What this task involves:
The records below are to be transcribed exactly from their first line to the line that has "Mehriban Əliyeva Bilgəh", inclusive, with every picture omitted.

Items from a data source:
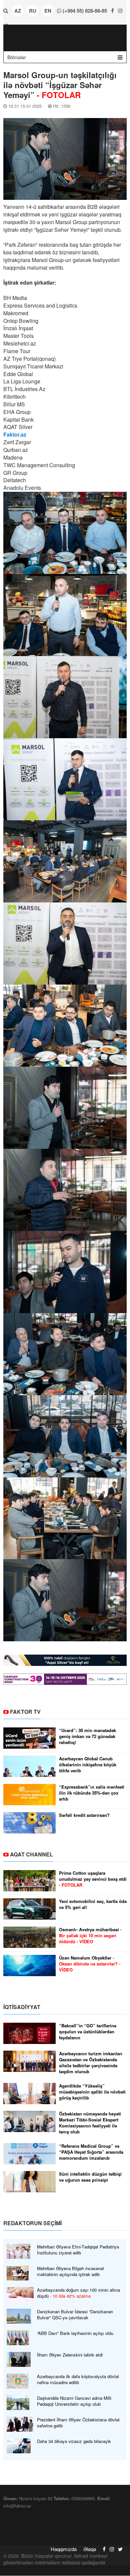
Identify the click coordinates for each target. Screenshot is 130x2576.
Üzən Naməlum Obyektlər (89, 1964)
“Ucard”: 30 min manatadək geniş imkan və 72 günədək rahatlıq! (87, 1736)
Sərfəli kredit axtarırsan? (84, 1815)
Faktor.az (14, 434)
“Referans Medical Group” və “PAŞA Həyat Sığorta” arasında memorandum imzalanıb (91, 2152)
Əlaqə (89, 2548)
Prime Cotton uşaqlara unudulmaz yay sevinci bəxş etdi (93, 1879)
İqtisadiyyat (21, 2007)
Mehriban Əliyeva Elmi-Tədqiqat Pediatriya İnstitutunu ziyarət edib (78, 2250)
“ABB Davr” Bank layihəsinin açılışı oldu (75, 2333)
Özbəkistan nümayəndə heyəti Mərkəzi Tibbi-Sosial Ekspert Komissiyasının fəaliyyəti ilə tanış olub (90, 2123)
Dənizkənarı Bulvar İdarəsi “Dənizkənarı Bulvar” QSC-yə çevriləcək (75, 2315)
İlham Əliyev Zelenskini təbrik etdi (70, 2355)
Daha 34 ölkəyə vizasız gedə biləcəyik (74, 2441)
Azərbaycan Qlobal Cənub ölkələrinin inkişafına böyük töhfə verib (87, 1765)
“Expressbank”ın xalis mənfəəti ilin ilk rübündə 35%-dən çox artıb (91, 1793)
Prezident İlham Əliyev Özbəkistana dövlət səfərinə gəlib (78, 2423)
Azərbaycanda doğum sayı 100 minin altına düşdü (78, 2293)
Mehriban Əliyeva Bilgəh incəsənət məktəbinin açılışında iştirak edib (70, 2271)
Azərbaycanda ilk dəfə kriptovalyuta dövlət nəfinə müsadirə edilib (78, 2379)
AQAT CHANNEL (31, 1854)
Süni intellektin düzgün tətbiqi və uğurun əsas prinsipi (90, 2177)
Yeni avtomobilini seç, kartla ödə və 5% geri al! (93, 1904)
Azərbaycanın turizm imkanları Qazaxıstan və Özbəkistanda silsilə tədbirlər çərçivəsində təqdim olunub (90, 2063)
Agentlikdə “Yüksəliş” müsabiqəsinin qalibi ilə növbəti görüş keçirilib (92, 2092)
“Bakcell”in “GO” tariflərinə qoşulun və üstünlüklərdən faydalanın (87, 2032)
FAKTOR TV (25, 1711)
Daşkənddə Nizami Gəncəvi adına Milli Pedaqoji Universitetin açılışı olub (74, 2401)
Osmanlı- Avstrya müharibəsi (90, 1936)
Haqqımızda (64, 2548)
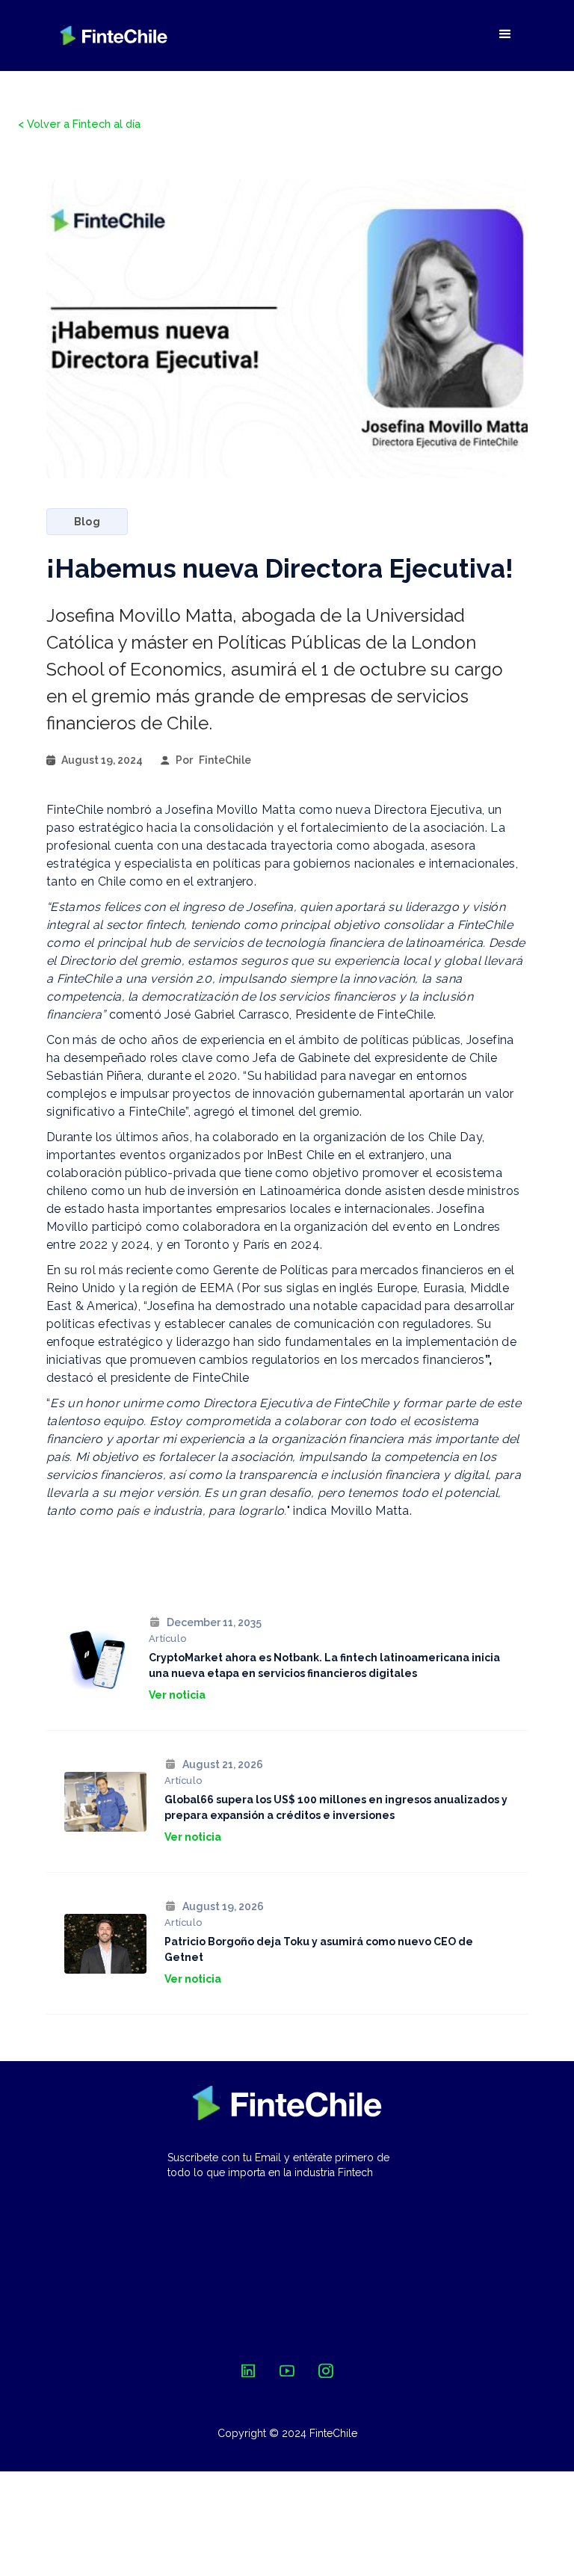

Result:
Identify the click coordinates for each target. Screenshot is 130x2576.
Üzən Naməlum Obyektlər (89, 1964)
“Ucard”: 30 min manatadək geniş imkan və 72 günədək rahatlıq! (87, 1736)
Sərfəli kredit axtarırsan? (84, 1815)
Faktor.az (14, 434)
“Referans Medical Group” və “PAŞA Həyat Sığorta” arasında memorandum imzalanıb (91, 2152)
Əlaqə (89, 2548)
Prime Cotton uşaqlara unudulmaz yay sevinci bəxş etdi (93, 1879)
İqtisadiyyat (21, 2007)
Mehriban Əliyeva Elmi-Tədqiqat Pediatriya İnstitutunu ziyarət edib (78, 2250)
“ABB Davr” Bank layihəsinin açılışı oldu (75, 2333)
Özbəkistan nümayəndə heyəti Mərkəzi Tibbi-Sosial Ekspert Komissiyasının fəaliyyəti ilə tanış olub (90, 2123)
Dənizkənarı Bulvar İdarəsi “Dənizkənarı Bulvar” QSC-yə çevriləcək (75, 2315)
İlham Əliyev Zelenskini təbrik etdi (70, 2355)
Daha 34 ölkəyə vizasız gedə biləcəyik (74, 2441)
Azərbaycan Qlobal Cənub ölkələrinin inkişafına böyük töhfə verib (87, 1765)
“Expressbank”ın xalis mənfəəti ilin ilk rübündə 35%-dən çox artıb (91, 1793)
Prezident İlham Əliyev Özbəkistana dövlət səfərinə gəlib (78, 2423)
Azərbaycanda doğum sayı 100 minin altına düşdü (78, 2293)
Mehriban Əliyeva Bilgəh incəsənət məktəbinin açılışında iştirak edib (70, 2271)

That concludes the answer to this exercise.